# Why Press Start and Brake Again After Remote Starting Car



## rnbarg (Apr 27, 2018)

Just curious. You remote start the car. Then when you get it you have to put your foot on the brake and press start again. What’s the point, particularly pressing start again if the car is already on. If you leave the AC on when you turn off the car, while it autostart again if you remote start the car. thanks.


----------



## rnbarg (Apr 27, 2018)

I meant Brake, not Break in the title


----------



## alanl11 (Apr 8, 2018)

rnbarg said:


> Just curious. You remote start the car. Then when you get it you have to put your foot on the brake and press start again. What’s the point, particularly pressing start again if the car is already on. If you leave the AC on when you turn off the car, while it autostart again if you remote start the car. thanks.


That's to prevent the 10 minute shut off and so nobody can steal your car by just getting in it without the key fob.

Sent from my SM-G965U using Tapatalk


----------



## Robby (Mar 1, 2013)

By not energizing the rest of the systems (park lock etcetera) the car is still immobile. Once in the car your fob is recognized and you can, by applying the brake and pushing the start button, now make the car driveable.

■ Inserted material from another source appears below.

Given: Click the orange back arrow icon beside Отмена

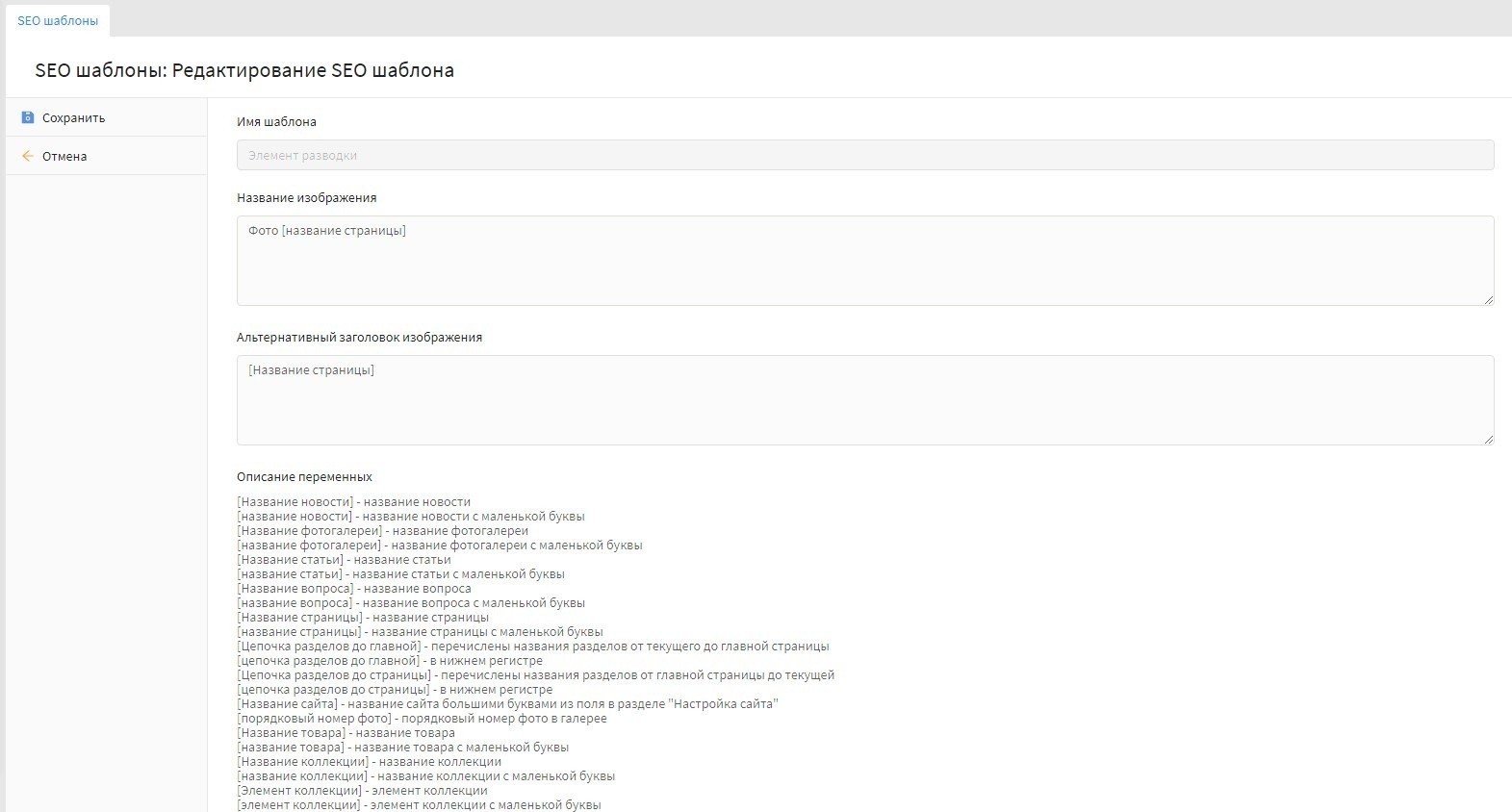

Otherwise, the bad guys would be busting windows of running cars and have a field day with stolen cars.

Rob


----------



## JDH (Dec 24, 2014)

Look at your display. The engine is running, the car is not on.


----------



## CRUISE-CRUZE (Nov 8, 2010)

Same thing like the "old way", you start the car with the remote but if you want to drive it you need to put the key into ignition (press START)


----------



## firehawk618 (Feb 24, 2013)

I'm certain the NHTSA has a lot to do with the things we encounter on cars. Even the sequence you describe.

I bet you auto makers would LOVE to make an option on high trim levels that would just start the car as soon as you got in and use it's logic to figure out whether or not it should go into reverse or drive.

Required safety interlocks and routines will never let that happen. 

I am pretty sure somewhere deep in the regulations is a requirement to press the brake pedal before allowing the ignition to "start" even though it's running on a keyless ignition system.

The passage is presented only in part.